_Assigned task_
Beginning with the line that contains "Given: Switch to the ミキサー tab", restate each line below through the final one exactly, and exclude the pictures.

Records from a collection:
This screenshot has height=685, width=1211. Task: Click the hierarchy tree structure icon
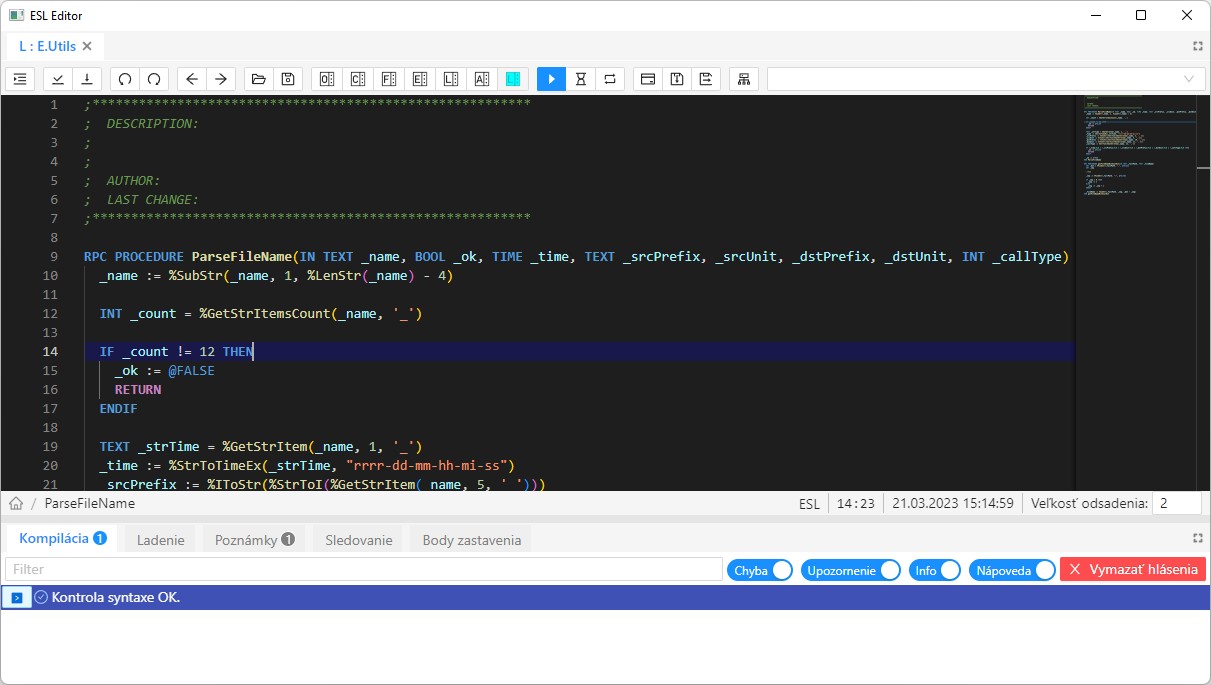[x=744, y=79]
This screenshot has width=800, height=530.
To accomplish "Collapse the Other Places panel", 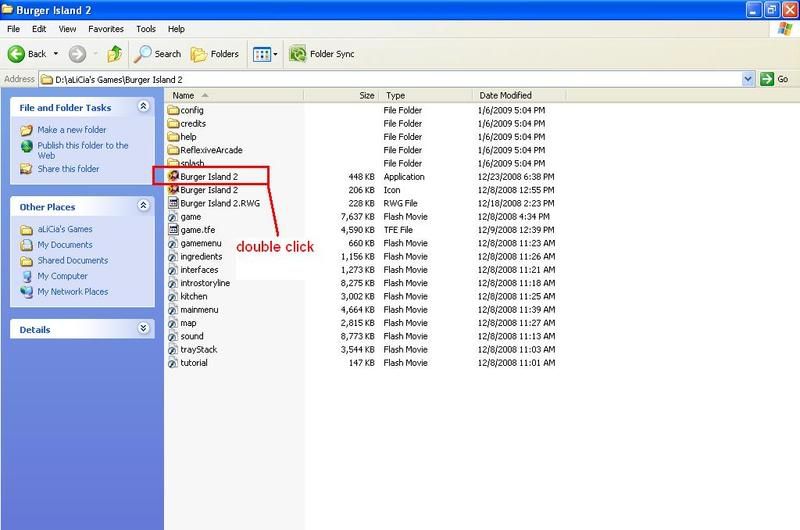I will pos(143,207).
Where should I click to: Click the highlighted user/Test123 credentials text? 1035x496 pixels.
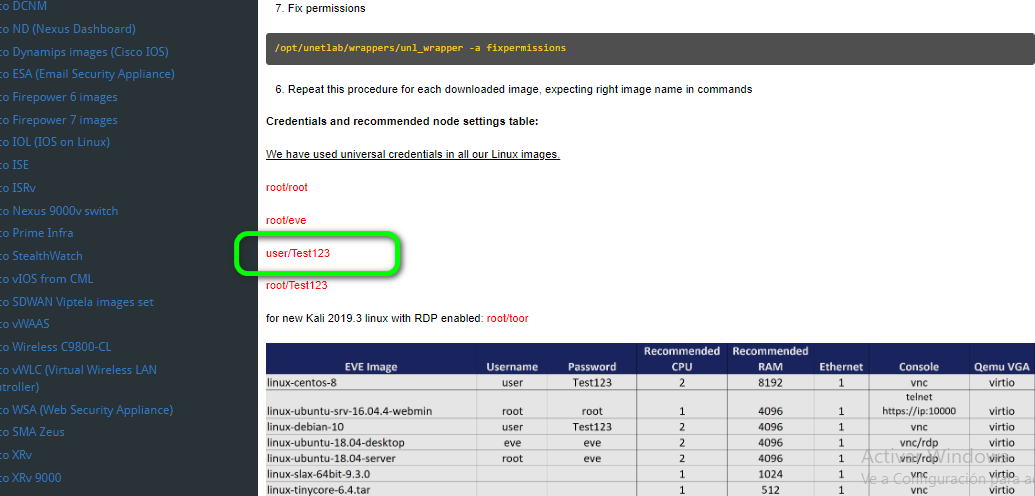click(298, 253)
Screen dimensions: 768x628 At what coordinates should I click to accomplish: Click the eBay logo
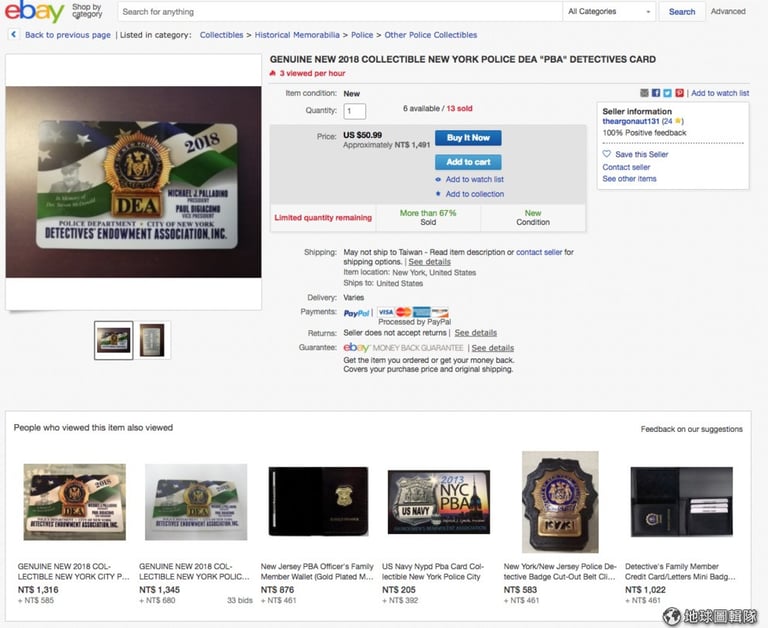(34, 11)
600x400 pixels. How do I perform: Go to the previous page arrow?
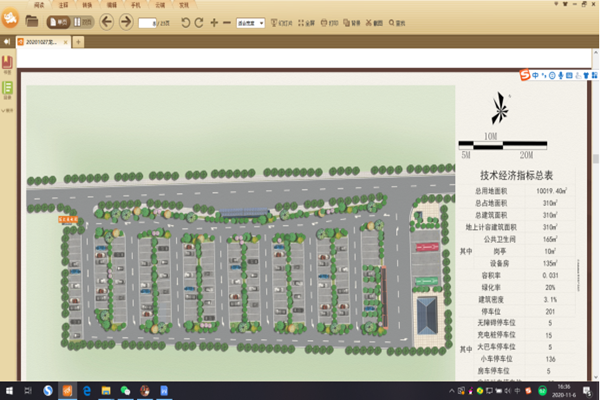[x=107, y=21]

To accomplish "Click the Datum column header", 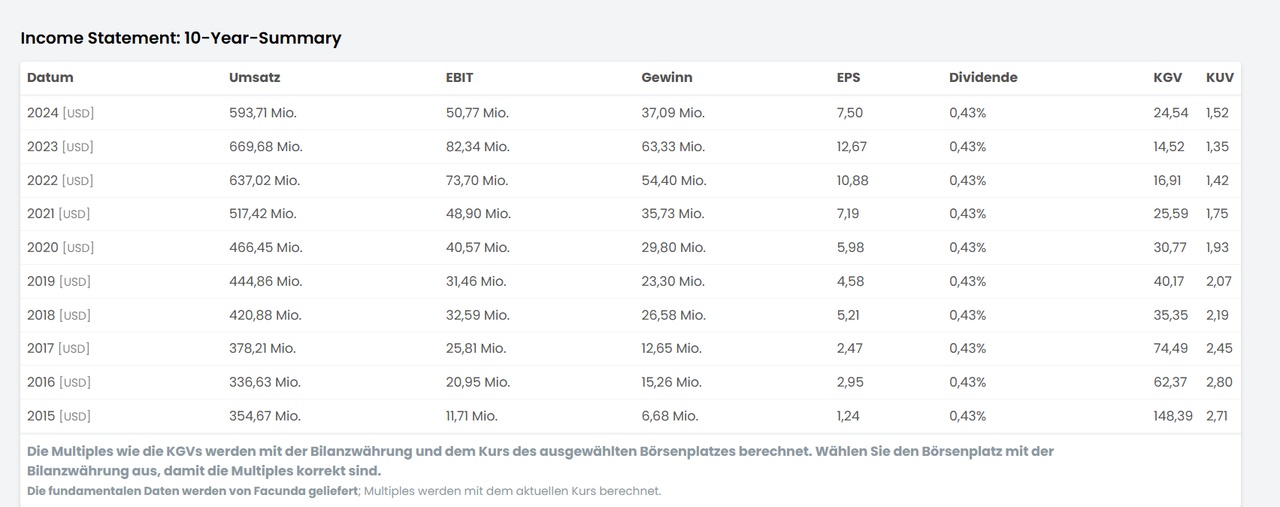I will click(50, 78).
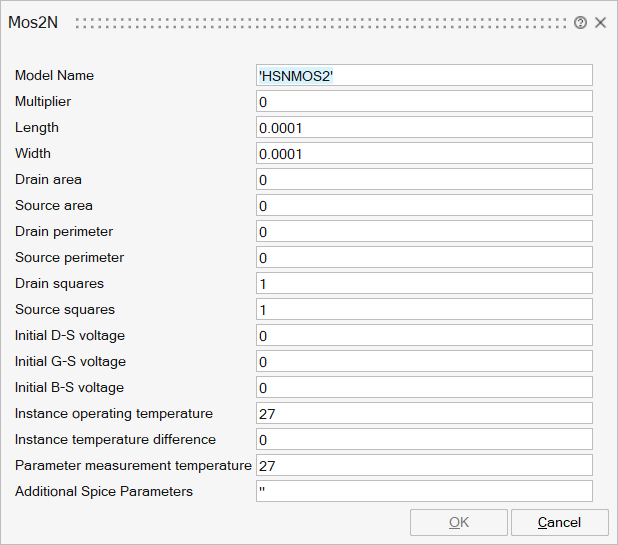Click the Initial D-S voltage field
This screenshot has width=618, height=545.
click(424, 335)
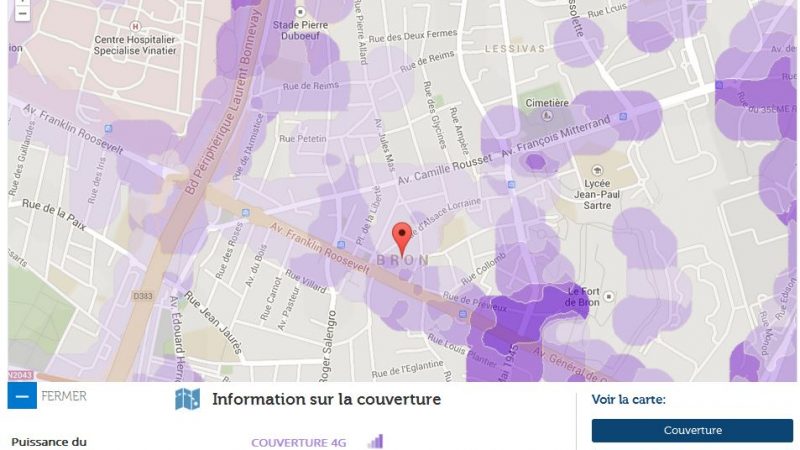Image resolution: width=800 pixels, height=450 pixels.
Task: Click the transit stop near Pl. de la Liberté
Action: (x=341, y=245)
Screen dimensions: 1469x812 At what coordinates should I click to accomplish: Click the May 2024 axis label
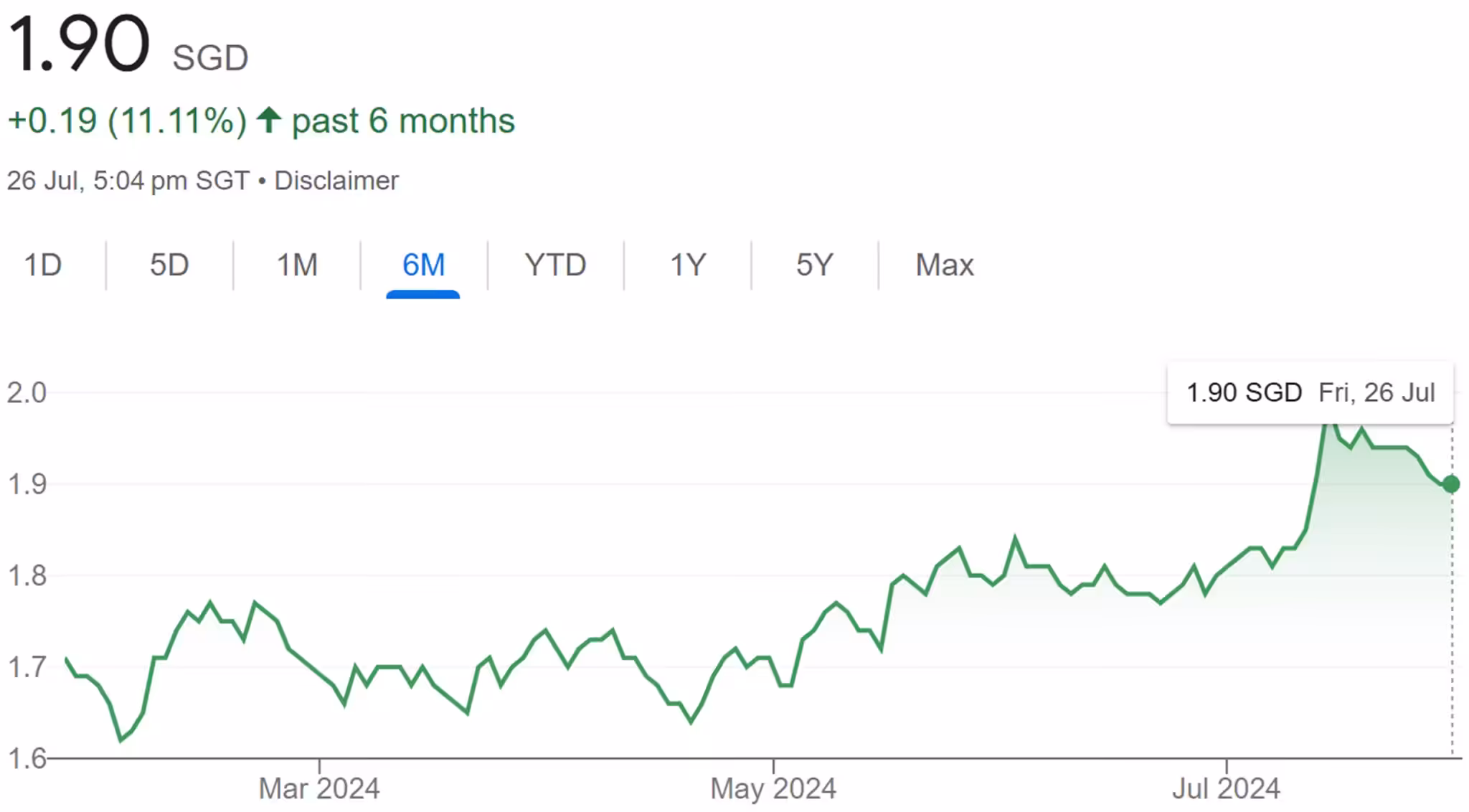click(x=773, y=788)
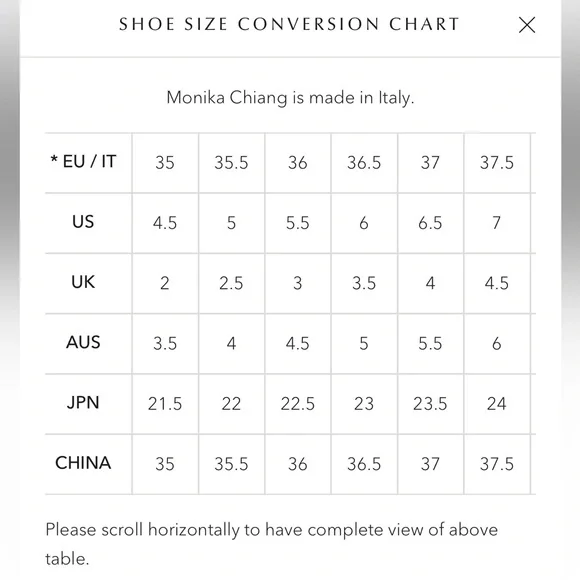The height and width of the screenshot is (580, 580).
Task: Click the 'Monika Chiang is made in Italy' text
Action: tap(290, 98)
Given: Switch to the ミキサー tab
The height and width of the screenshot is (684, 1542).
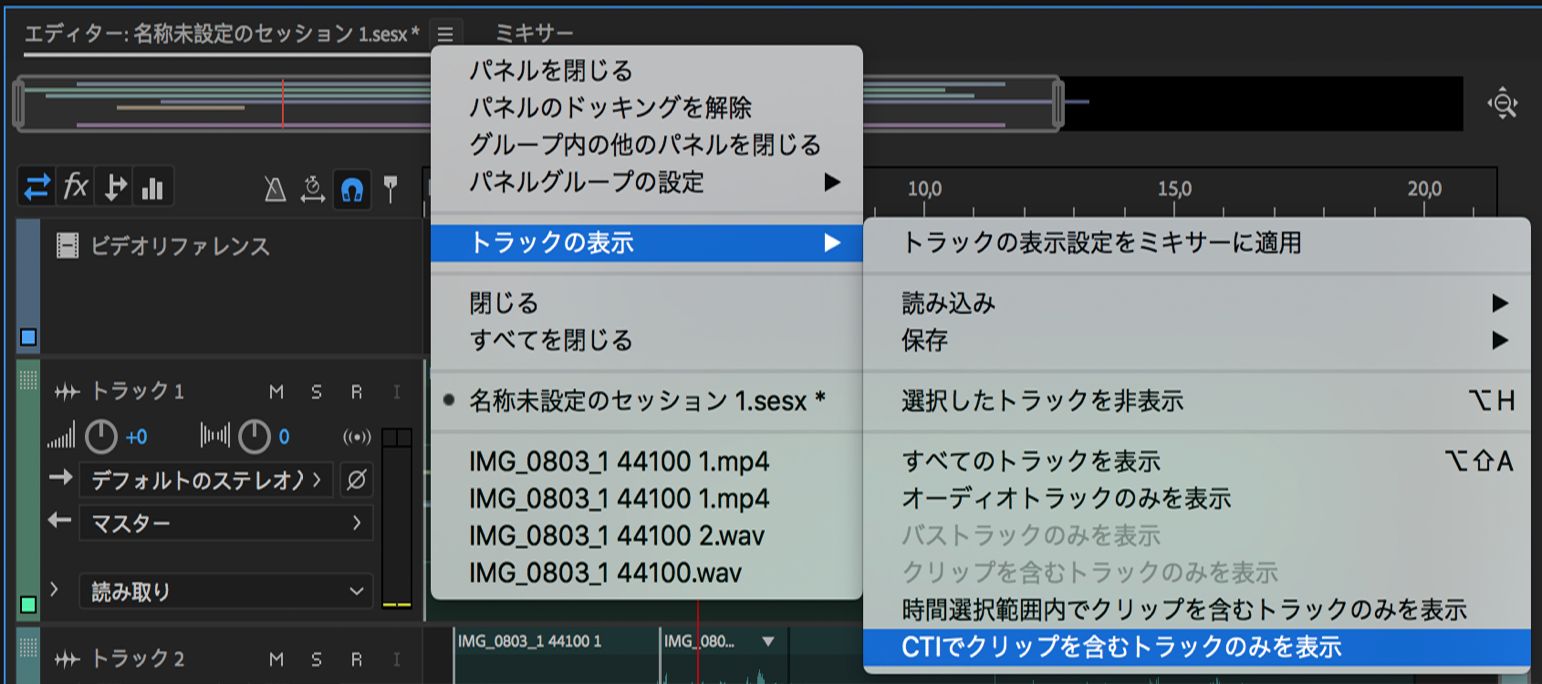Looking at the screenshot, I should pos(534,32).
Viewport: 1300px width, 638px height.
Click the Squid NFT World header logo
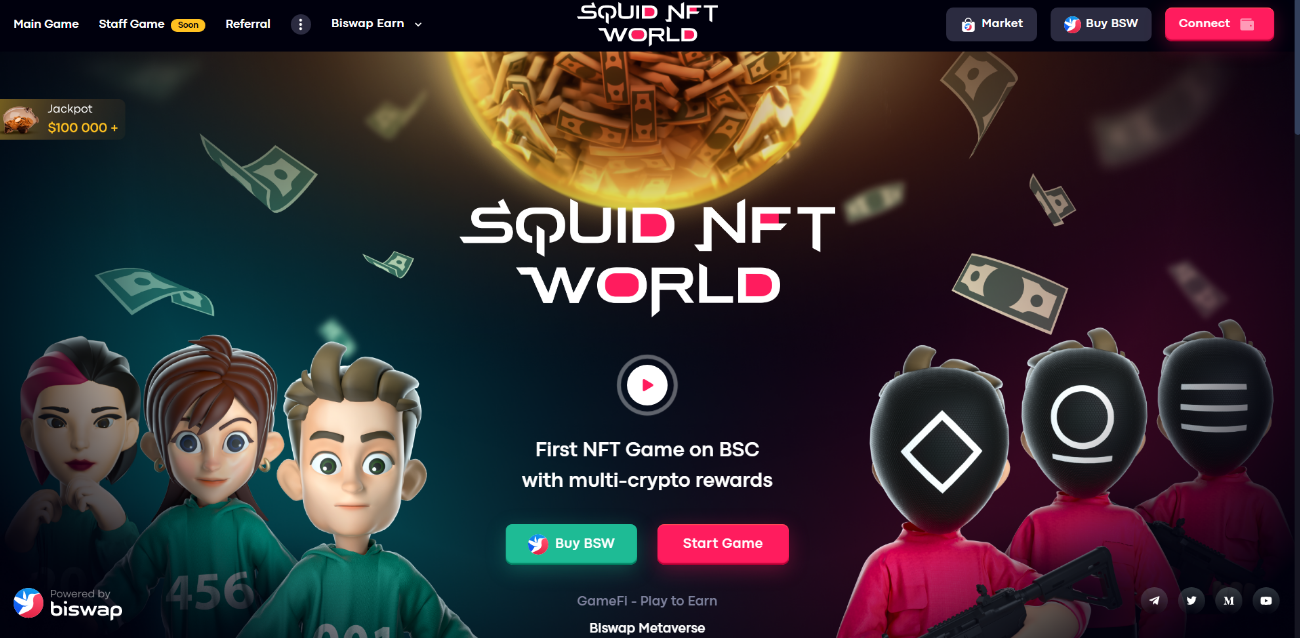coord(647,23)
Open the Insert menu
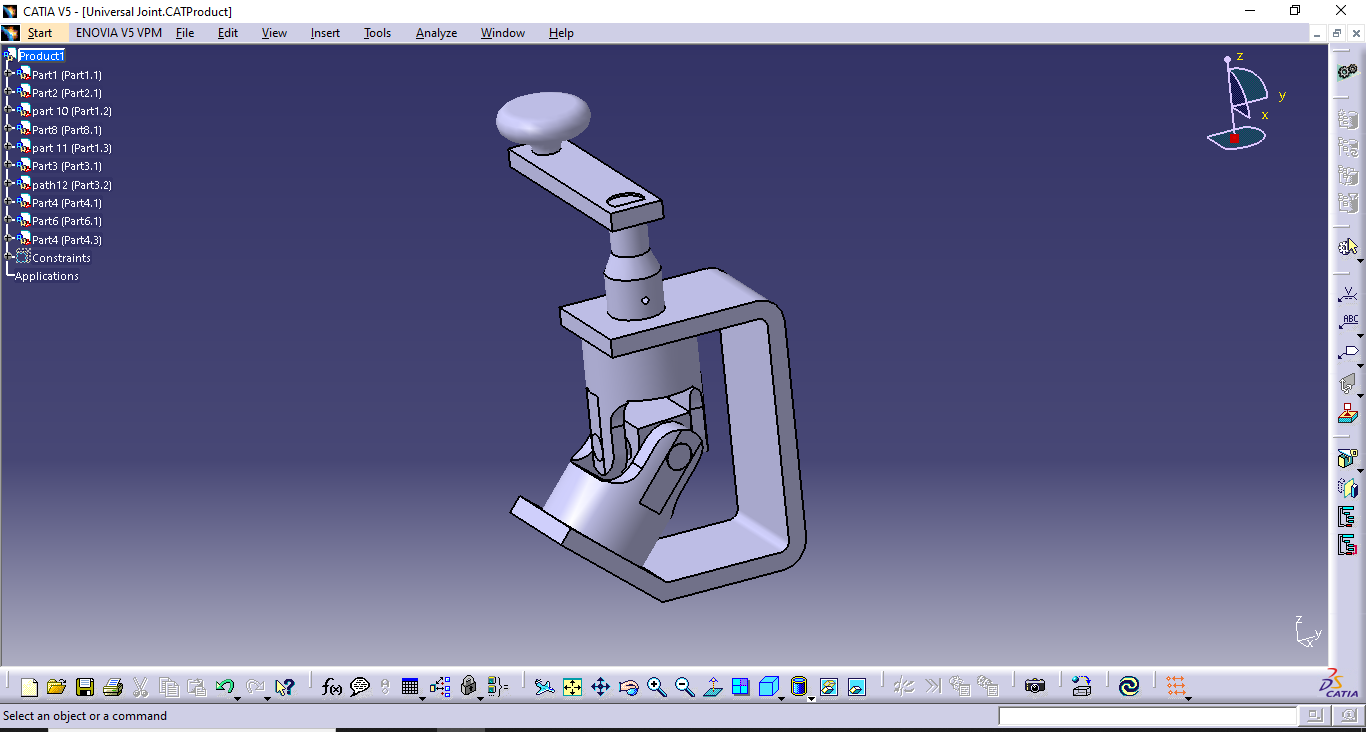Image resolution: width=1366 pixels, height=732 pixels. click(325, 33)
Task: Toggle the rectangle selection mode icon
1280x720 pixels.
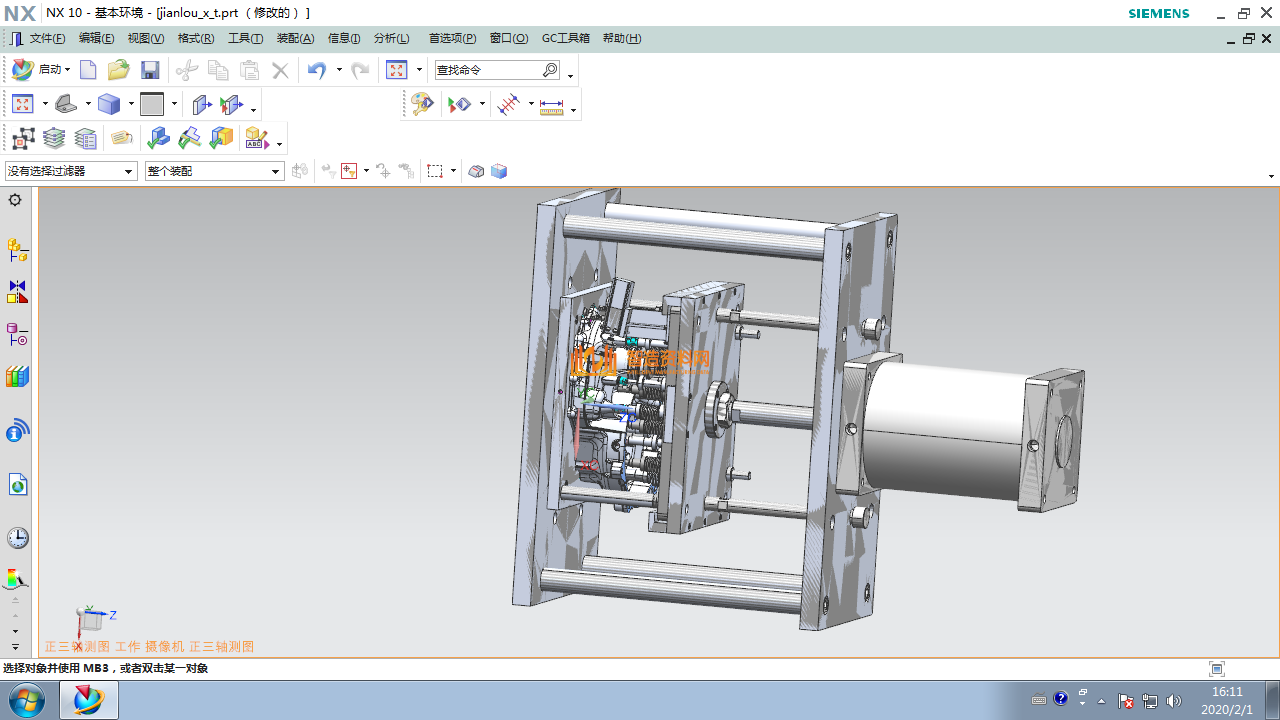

_Final answer_
Given: Switch to the ミキサー tab
The height and width of the screenshot is (684, 1542).
Looking at the screenshot, I should pos(534,32).
Viewport: 1300px width, 638px height.
Click the Squid NFT World header logo
coord(647,23)
Open the Insert menu
Image resolution: width=1366 pixels, height=732 pixels. click(325, 33)
Task: Toggle the rectangle selection mode icon
1280x720 pixels.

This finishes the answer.